市役所では、観光課の係長を経て定年退職の3ヶ月前に菓子屋を始めた。(昭和39年9月創業)その後30数年で年商50億円に成長するが、これは「神話」として今に伝えられている。当時は「みちしるべ」という菓子で、こだわりの高級あずきを使っていた。このことが評判になり、ある時、ベンツに乗って1万円のお菓子を買いにくる人がいた。一ヶ月後、女性2人がベンツで来て、菓子1万円を注文していった。それは松下幸之助の奥さんと正田美智子さん(現在の皇后陛下)のお母様で、何でも、持ち回りでお菓子を買っているとのことだった。
その後、阪急デパートから出店依頼があり、一旦断ったが4年後に出店、高島屋、三越などへも出店の運びとなったらしい。当時は、三井寺というところに本社と製造部門があったが、手狭となり坂本というところに第2工場が作られた。

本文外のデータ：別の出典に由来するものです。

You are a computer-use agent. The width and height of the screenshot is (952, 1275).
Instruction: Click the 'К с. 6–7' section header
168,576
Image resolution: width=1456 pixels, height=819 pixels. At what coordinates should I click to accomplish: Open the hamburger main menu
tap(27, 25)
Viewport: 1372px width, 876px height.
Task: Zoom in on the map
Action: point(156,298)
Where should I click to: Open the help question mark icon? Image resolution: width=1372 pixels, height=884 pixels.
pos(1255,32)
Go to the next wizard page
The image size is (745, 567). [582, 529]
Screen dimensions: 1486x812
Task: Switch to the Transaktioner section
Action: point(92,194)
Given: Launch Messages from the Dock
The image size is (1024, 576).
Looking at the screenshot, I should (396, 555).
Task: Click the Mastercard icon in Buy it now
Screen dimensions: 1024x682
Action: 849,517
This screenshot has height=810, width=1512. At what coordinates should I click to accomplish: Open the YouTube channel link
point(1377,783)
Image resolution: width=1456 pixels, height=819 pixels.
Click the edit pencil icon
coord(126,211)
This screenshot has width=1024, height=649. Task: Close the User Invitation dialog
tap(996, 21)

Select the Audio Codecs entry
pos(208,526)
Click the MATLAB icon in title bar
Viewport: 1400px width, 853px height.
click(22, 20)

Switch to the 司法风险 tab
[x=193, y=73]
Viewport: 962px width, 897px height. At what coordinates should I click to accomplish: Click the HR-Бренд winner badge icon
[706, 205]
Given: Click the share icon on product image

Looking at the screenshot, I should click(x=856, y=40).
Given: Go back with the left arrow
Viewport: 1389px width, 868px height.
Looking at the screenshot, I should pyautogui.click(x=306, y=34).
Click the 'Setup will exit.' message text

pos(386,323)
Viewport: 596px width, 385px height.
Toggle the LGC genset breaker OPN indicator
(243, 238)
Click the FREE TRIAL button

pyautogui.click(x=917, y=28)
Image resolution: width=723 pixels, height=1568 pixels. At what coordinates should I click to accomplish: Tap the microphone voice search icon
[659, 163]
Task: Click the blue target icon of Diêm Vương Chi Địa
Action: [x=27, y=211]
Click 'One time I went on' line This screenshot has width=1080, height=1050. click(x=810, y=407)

しかし、交通渋滞で納品が間に合わないことが多くなったので、別の土地を探したがなかなか見当たらず、その当時の滋賀県知事である武村知事(のちに総理大臣)に相談したところ、昭和57年8月に、63,000坪の現在のここの土地を紹介され、58年7月1日に買収交渉が終わったようである。(ここまで参考文献から)
この土地こそ、滋賀県大津市大石にある「寿長生の郷」(すないのさと)であり、日本でも有数の和菓子工場である。もちろん、食事も出来るし、気の利いた茶室もある。徹底した和文化を追求した美の空間とも言える。駐車場を降りると、そこからはアスファルトも一切無く、砂利が引き詰められており、山全体に広がる小道の傍には、四季折々に異なる樹木が咲き、昔に逆戻りする気持ちが押し寄せる。そのころ私が訪れた時にも、先代さんが丁寧に、ゆっくりと「寿長生の郷」への思いを力説して頂いたことがある。カメラで撮影する私に一枚一枚の撮影で丁寧に被写体について語り、ご自分のコレクションでもある置かれた物や植物に時間を忘れて説明をして頂いたことが印象深い。
この写真は、哲学の道にある「叶匠寿庵京都茶室棟」で頂いた「つづら弁当」である。予約が必要ではあるが、一日前にでも予約すれば受けてくれるので必ず行ける方は予約をされるほうがよい。食材にもこだわりがあるが、何と言っても食器には、ここ独自のセンスが伺える。配色にも気使いが伝わってくるので、単にカメラのシャッターボタンを軽く押すだけで難なく食欲をそそる弁当を写し込むことが出来た。